Isn’t it always safe to eat the food, regardless of how long it’s been sitting on the kitchen counter, provided I cook it enough? I read about a “botulinum cook” temperature: 121 °C (250 °F) for 3 minutes. Is it possible for the food to remain dangerous even after cooking? You might have to cook it for a long time, and it might not taste very good or be very tender, but I am guessing that you can always make it safe to eat.
You can always kill bacteria and other nasties by cooking something enough.
But, you will not eliminate the toxic chemicals excreted by said nasties while they were alive. In the case of botulism, the disease is actually caused by the botulinum toxin, which is produced by the C. botulinum bacteria.
I’ll accept that. I was wrong. But what if I put that old hamburger meat on a rocket and sent it into the sun? I bet that would destroy the botulinum toxin.
Also, prions (the structures that are thought to induce the damage that causes mad cow disease and Kreutzfeld-Jacob disease in humans) aren’t destroyed by simple heat.
Well, you can still thermally denature them if you try hard enough.
The pedantic answer to the OP’s question would be “yes,” although I don’t think a small smear of mineral oxides and carbon dioxide would be very palatable.
The more practical answer has already been mentioned, of course. The metabolites and various excretions of the bacteria rather than the organisms themselves are responsible for food poisoning, and until you reach a temperature at which you can start to physically degrade the molecules involved (at which point your meatballs will probably just be small, blackened smoldering lumps) you shouldn’t consume them.
Then again, you probably shouldn’t consume them after they’re small, blackened smoldering lumps either. YMMV.
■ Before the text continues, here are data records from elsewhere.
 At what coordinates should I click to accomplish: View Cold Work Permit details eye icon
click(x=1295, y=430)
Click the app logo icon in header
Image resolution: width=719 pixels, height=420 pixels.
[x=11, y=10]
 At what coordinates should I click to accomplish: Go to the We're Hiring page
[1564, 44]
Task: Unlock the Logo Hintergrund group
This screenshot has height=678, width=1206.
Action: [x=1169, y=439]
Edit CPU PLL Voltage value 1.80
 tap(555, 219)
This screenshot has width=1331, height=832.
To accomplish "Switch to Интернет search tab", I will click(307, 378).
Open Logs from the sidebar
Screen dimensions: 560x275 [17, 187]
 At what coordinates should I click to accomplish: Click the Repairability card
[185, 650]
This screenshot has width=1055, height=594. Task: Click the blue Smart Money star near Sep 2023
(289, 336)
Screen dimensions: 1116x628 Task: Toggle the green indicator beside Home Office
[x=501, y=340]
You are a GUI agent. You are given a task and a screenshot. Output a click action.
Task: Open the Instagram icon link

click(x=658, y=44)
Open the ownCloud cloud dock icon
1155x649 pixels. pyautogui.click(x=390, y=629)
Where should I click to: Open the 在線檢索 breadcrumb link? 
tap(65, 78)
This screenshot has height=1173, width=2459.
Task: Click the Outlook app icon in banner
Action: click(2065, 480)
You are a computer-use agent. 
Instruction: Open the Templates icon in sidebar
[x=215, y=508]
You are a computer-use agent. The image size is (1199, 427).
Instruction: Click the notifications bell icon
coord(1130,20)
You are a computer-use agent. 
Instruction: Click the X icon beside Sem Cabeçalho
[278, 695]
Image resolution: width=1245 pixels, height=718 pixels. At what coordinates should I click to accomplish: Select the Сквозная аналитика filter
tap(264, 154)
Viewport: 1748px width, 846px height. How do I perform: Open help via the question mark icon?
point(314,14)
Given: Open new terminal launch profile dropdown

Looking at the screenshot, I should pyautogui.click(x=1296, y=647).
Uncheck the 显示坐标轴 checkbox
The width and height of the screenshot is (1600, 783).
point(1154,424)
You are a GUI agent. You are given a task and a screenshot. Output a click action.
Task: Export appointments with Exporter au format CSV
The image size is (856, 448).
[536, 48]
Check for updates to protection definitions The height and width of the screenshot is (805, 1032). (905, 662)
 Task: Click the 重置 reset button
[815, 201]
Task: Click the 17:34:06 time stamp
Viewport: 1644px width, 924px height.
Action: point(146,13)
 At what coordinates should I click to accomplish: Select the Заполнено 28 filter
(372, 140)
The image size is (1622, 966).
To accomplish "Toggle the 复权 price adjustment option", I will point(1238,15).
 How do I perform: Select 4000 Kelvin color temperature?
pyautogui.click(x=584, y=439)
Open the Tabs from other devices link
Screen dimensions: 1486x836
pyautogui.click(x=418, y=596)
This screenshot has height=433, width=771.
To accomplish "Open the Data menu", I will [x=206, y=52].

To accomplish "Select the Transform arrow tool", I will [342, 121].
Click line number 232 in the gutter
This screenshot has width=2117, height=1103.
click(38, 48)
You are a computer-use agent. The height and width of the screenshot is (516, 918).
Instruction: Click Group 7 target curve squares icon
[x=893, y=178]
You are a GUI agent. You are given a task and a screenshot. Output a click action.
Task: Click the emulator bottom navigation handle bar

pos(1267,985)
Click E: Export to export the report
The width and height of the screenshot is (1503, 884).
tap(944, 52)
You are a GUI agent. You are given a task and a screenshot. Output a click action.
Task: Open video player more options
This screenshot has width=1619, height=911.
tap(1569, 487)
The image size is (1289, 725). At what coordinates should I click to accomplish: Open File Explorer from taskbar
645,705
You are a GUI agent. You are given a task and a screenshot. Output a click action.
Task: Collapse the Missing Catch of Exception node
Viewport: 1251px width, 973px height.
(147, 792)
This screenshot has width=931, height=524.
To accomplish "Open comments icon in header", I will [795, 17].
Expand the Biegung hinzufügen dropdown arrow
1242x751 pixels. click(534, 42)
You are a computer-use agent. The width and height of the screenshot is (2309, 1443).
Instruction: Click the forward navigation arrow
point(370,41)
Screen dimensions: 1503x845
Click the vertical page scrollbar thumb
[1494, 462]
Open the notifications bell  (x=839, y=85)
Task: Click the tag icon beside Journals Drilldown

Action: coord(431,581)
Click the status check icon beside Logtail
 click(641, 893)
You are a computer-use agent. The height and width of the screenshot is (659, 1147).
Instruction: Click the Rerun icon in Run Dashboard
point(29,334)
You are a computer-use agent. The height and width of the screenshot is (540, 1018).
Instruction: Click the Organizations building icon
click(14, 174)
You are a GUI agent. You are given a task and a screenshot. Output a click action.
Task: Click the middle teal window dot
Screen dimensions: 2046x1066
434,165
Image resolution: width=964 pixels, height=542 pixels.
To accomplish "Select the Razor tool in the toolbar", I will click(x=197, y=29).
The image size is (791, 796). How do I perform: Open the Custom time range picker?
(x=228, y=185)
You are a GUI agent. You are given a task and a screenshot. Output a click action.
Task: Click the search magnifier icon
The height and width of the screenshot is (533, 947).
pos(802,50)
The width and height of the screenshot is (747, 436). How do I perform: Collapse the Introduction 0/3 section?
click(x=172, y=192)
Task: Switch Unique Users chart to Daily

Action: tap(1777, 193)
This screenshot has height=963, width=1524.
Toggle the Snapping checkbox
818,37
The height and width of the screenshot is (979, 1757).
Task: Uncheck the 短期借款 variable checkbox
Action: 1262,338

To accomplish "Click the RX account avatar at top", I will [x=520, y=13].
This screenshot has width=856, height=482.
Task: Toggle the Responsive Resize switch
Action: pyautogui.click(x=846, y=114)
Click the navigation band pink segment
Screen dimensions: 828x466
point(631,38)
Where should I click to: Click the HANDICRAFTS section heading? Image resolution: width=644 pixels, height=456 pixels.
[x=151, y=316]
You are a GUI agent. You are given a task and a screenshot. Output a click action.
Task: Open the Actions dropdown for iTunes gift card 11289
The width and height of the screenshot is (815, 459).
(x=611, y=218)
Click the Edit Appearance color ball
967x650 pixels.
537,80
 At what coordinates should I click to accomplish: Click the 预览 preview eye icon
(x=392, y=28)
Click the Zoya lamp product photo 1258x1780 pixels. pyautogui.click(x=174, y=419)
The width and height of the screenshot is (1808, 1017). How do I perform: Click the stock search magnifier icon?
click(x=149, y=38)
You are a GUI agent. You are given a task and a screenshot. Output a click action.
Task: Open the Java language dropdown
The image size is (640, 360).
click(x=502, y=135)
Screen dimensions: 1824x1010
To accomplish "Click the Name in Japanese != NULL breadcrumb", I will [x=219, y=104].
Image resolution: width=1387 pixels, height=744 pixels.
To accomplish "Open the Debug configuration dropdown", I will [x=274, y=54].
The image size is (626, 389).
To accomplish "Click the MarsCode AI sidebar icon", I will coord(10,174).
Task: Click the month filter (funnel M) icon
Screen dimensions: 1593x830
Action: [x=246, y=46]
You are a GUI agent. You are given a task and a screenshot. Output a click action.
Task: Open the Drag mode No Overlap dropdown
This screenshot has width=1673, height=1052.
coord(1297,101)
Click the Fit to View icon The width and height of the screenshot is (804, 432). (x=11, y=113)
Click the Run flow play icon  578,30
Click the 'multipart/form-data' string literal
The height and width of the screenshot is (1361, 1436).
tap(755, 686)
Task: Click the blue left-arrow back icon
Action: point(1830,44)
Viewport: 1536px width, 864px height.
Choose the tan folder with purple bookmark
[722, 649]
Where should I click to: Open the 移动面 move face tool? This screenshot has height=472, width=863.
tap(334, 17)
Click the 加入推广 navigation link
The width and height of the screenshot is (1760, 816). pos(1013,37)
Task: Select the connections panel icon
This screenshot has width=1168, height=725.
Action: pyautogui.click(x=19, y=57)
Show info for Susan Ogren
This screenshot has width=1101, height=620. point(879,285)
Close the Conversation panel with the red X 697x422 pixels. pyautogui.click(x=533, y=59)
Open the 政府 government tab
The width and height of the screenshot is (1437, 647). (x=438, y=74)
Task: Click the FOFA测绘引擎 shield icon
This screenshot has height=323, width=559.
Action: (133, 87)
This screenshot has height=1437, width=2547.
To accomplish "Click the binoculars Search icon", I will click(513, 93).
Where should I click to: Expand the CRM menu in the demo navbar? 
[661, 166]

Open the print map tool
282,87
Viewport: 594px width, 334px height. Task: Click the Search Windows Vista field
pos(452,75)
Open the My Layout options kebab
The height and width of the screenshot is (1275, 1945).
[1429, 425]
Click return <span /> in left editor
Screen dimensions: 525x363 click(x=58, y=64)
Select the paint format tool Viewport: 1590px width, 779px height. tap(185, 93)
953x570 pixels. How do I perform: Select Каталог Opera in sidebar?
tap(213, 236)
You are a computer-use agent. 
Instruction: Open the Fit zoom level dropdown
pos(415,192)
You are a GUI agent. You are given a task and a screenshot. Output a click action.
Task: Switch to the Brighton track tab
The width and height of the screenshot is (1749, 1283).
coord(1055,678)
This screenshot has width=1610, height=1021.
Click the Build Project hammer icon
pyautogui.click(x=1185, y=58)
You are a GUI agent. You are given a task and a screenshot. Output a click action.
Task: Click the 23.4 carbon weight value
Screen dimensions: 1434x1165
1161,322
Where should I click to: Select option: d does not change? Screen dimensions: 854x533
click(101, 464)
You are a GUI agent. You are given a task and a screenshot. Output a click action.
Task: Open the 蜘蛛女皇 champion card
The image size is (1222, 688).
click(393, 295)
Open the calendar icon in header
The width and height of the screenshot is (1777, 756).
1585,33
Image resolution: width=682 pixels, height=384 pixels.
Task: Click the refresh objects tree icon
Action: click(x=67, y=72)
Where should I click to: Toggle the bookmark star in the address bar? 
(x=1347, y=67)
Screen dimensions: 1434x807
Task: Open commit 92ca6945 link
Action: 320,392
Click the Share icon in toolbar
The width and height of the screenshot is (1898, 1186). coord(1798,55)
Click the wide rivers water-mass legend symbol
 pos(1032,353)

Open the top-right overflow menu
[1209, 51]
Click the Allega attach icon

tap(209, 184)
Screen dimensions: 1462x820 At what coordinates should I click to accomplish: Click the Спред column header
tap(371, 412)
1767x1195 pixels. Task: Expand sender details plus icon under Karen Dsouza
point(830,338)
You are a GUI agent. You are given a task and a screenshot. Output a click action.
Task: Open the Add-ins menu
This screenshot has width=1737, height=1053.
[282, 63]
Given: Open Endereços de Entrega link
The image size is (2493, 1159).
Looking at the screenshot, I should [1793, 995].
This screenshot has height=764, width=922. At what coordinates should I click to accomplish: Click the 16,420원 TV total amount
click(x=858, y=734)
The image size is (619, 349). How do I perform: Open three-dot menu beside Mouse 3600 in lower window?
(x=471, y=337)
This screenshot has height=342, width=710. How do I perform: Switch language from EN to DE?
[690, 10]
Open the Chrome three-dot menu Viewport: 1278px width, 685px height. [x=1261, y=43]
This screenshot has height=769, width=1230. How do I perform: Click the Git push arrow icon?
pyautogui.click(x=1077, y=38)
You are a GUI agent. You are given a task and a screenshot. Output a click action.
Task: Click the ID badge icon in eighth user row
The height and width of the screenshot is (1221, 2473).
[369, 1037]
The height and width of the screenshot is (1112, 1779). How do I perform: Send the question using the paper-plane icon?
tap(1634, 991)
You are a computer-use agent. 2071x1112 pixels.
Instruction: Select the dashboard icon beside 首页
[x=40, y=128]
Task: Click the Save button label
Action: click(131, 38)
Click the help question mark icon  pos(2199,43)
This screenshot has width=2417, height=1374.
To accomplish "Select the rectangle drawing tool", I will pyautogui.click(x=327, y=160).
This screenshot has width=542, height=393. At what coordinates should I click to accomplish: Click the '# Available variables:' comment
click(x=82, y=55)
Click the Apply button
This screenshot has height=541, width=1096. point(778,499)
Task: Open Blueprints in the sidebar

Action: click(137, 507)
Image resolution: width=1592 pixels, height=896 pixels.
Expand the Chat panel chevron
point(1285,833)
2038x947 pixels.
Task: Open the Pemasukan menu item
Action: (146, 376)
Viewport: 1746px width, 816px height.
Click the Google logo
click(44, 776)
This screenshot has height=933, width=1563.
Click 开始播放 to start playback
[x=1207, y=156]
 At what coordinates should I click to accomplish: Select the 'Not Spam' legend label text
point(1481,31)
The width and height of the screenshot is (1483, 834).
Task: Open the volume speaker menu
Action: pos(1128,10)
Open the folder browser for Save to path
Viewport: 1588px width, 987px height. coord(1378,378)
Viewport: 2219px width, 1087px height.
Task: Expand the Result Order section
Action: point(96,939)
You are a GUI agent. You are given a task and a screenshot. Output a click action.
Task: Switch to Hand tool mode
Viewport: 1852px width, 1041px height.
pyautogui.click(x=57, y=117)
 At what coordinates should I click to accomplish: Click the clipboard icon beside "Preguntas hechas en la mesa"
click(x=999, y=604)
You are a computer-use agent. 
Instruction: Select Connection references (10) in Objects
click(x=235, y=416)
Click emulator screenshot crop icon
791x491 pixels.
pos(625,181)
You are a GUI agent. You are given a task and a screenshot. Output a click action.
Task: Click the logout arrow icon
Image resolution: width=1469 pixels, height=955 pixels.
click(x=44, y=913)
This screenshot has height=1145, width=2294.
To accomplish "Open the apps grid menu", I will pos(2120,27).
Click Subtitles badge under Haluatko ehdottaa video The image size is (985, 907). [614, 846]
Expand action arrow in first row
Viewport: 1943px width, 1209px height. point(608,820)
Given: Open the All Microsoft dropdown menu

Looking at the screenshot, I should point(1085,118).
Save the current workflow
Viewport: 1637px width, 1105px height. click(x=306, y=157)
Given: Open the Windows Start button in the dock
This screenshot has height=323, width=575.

Of course, botulism is far from the only type of food poisoning one needs to be concerned with, and I’ve never heard of a single set temperature and length of sustained temperature that’s supposed to make everything safe regardless of the storage history of a food, but generally I think you’ll be much safer with thoroughly reheated leftovers.
More or less agree with threemae. Heat both kills bacteria and denatures toxins. It’s just that you can kill bacteria quickly, but it takes either more heat or more time to take out the toxins. So, it’s true, as others have pointed out, that simply cooking food doesn’t solve both problems. But, both can be solved.
Not necessarily. Your cite mentions only botulin. C. botulinum is hardly the only bacterium out there; it’s not even the most likely–doesn’t it require anaerobic conditions?